Document text:

The charges generated at the pixel boundaries include signal charges originating from adjacent pixels due to oblique incident light, which contributes to color crosstalk and resolution degradation. In conventional silicon image sensors, a light-shielding layer is provided at the boundary between pixels to prevent oblique incident light. However, the light reflected by the light-shielding layer becomes stray light and penetrates into adjacent pixels, and is diffracted to wrap around, resulting in insufficient light-shielding. Therefore, Panasonic has developed a structure that discharges the signal charge caused by the incident light at the pixel boundaries and suppresses the intrusion of signal charge from the adjacent pixels by placing a new discharge electrode at the pixel boundaries. As shown in Figure 6, by providing a discharge electrode, the charge generated at the pixel boundaries is discharged, allowing for image quality deterioration to be suppressed.

Figure 6. Signal charge in OPF. Source: Panasonic
Figure 6. Signal charge in OPF. Source: Panasonic

Light transmission suppression structure that suppresses the transmission of light through the photoelectric conversion part

Light incident on the photoelectric converter (photodiode in silicon image sensors, OPF in OPF CMOS image sensors) is photoelectrically converted into signal charges. However, part of the light is not photoelectrically converted and passes through, contributing to color crosstalk. Red light, which has a longer wavelength and lower energy compared to other light, is easier to penetrate and has greater crosstalk. As shown in Figure 7, a silicon image sensor transmits approximately 20% of light with a wavelength of 600 nm, while an OPF CMOS image sensor transmits only 1% of light with the same wavelength.

Figure 7. Light intensity simulation at pixel cross section. Source: Panasonic
Figure 7. Light intensity simulation at pixel cross-section. Source: Panasonic

The bottom of the OPF is covered with a pixel electrode for collecting signal charges and an electrode for discharging charges. Therefore, incident light that cannot be completely absorbed by the OPF is absorbed or reflected by the electrode, and the reflected light is again absorbed by the OPF. Furthermore, since the space between the pixel electrode and the discharge electrode is very small, it is difficult for light to pass through the lower part of the OPF. As a result, OPF CMOS image sensors are structurally very tolerant of color crosstalk.

Set exercise 1: Using the OPF image sensor text, explain why OPF CMOS image sensors are structurally very tolerant of color crosstalk.
Set exercise 2: Write out the passage of the OPF image sensor text between "The bottom of" and "of color crosstalk.", inclusive.
The data after this point plays no part in the work.

Entries provided:
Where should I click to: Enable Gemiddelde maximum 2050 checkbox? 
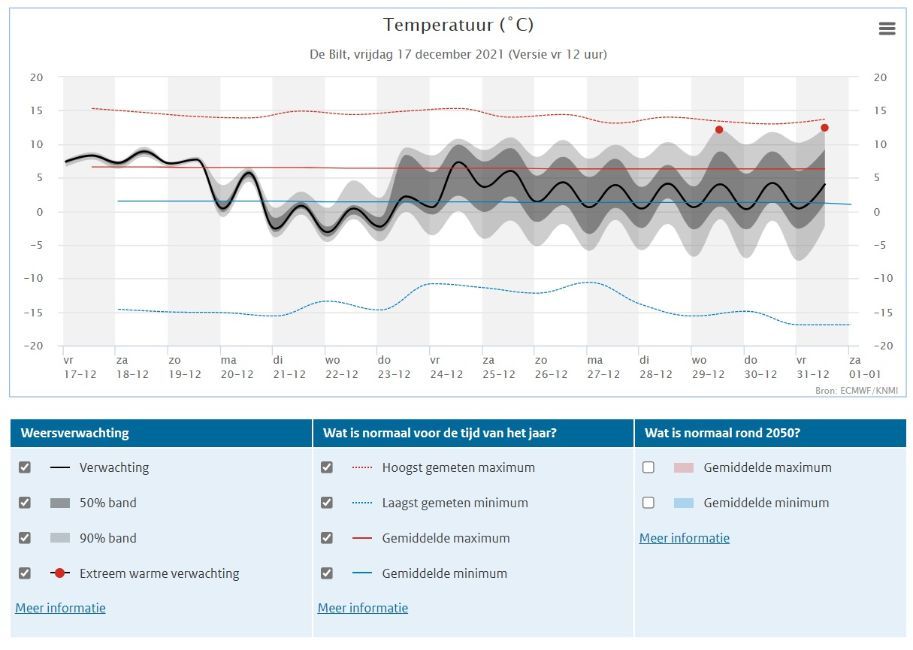648,467

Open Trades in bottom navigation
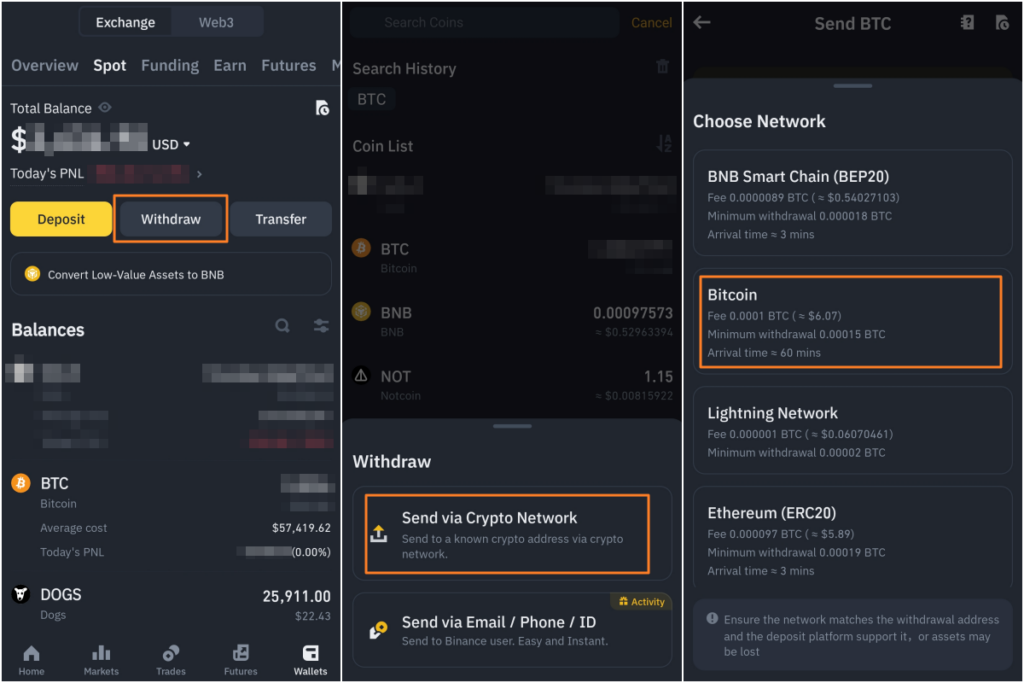[171, 660]
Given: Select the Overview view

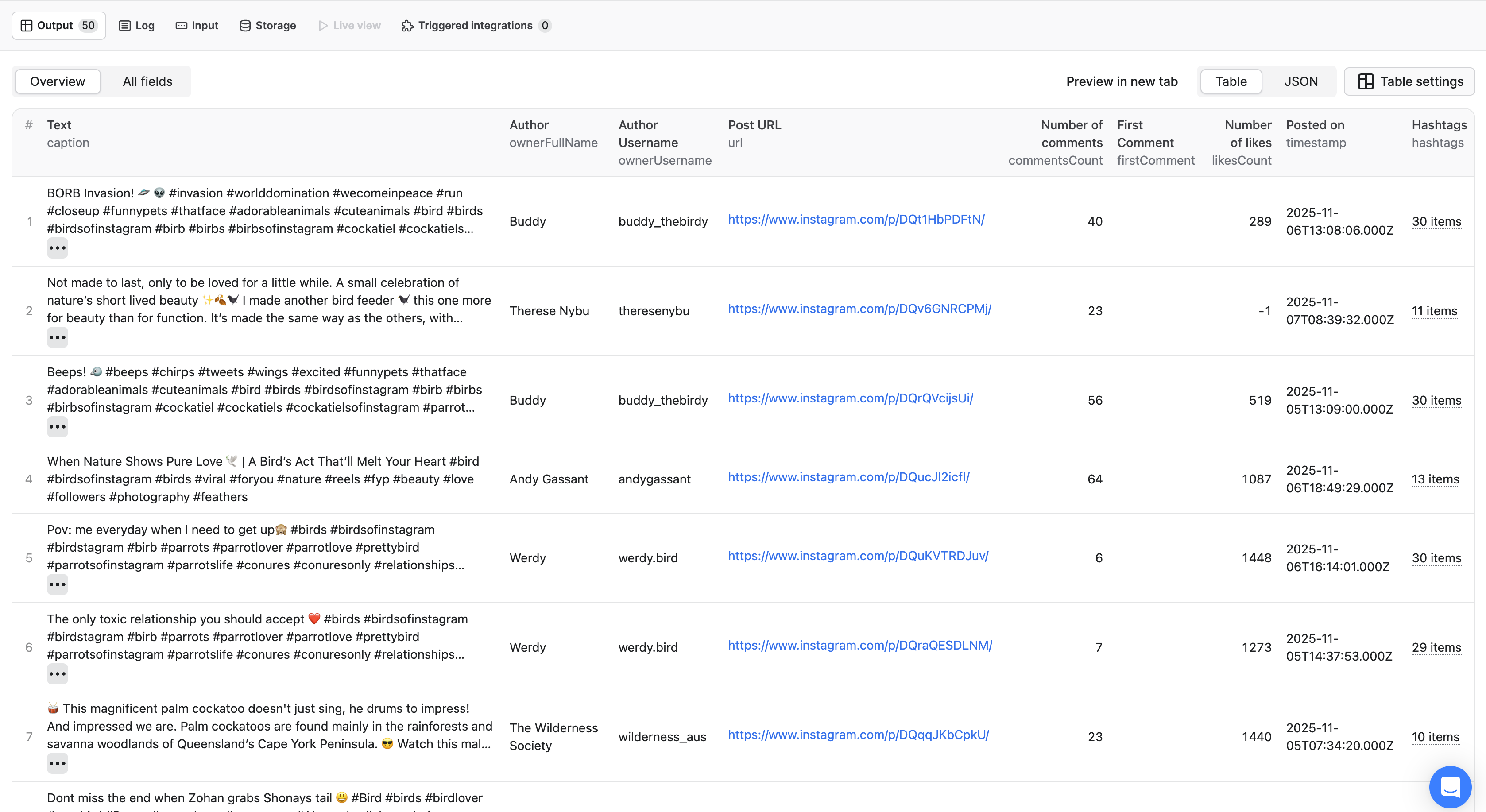Looking at the screenshot, I should pos(58,81).
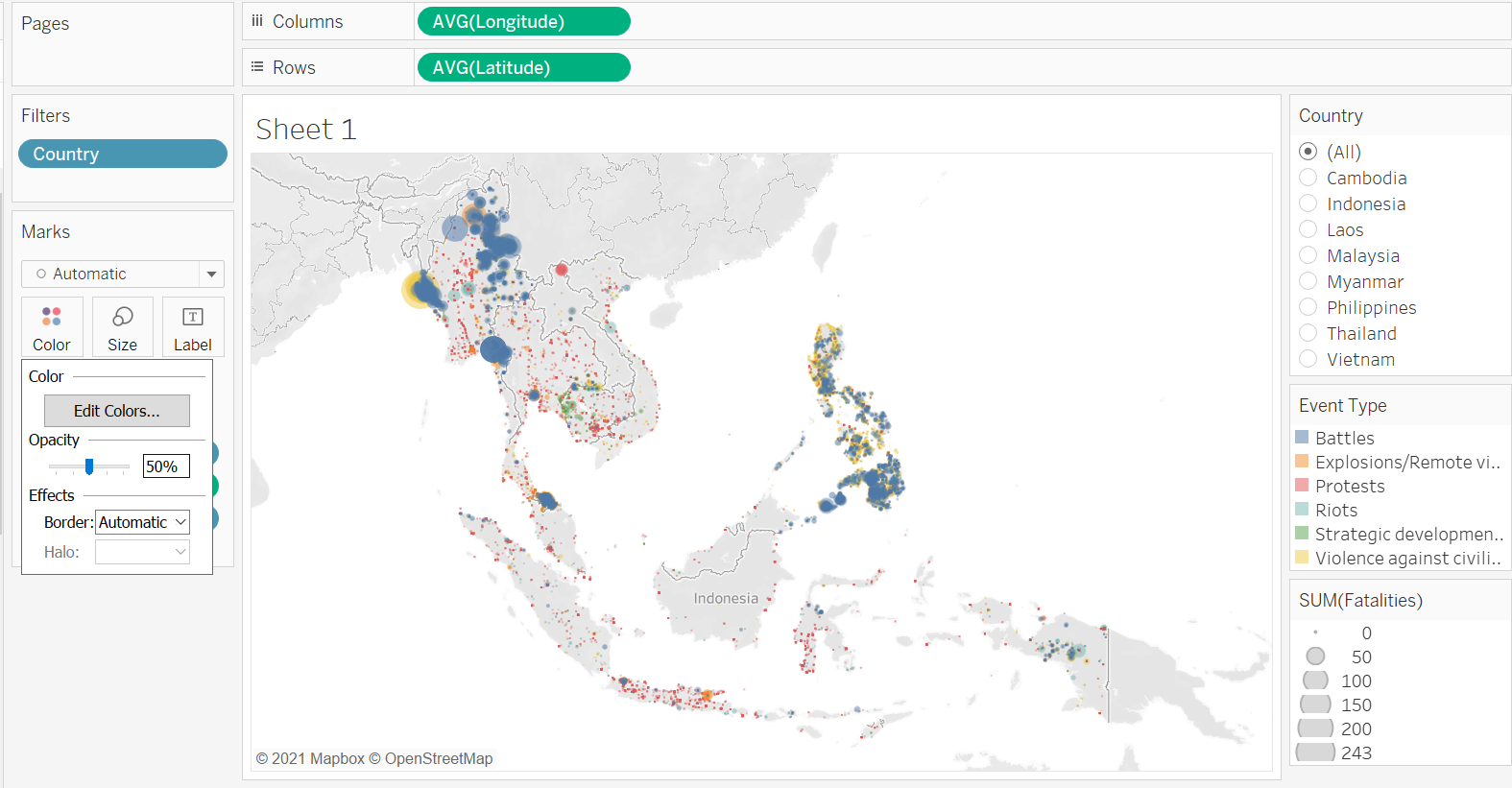The height and width of the screenshot is (788, 1512).
Task: Click the 50 fatalities size legend circle
Action: tap(1315, 657)
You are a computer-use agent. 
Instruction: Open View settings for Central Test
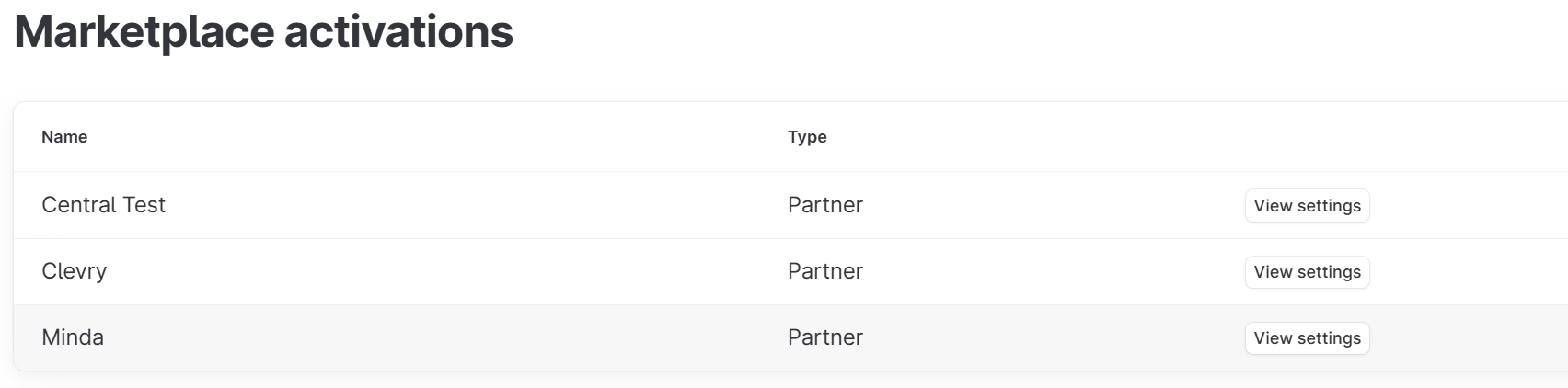click(x=1307, y=206)
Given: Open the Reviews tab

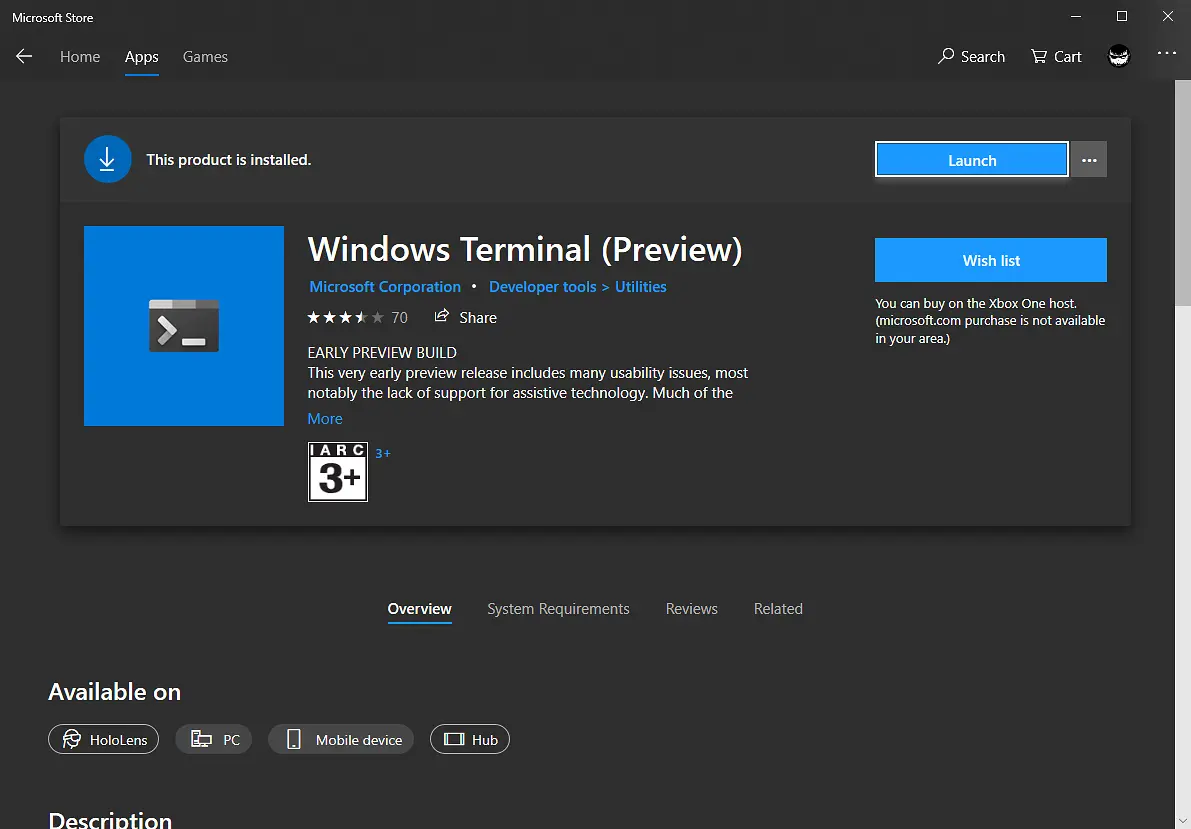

Task response 1: The bottom of the OPF is covered with a pixel electrode and a discharge electrode. Light that the OPF does not fully absorb is absorbed or reflected by these electrodes, and the OPF absorbs the reflected light again. The space between the two electrodes is also very small, so light has difficulty passing through the lower part of the OPF.

Task response 2:
The bottom of the OPF is covered with a pixel electrode for collecting signal charges and an electrode for discharging charges. Therefore, incident light that cannot be completely absorbed by the OPF is absorbed or reflected by the electrode, and the reflected light is again absorbed by the OPF. Furthermore, since the space between the pixel electrode and the discharge electrode is very small, it is difficult for light to pass through the lower part of the OPF. As a result, OPF CMOS image sensors are structurally very tolerant of color crosstalk.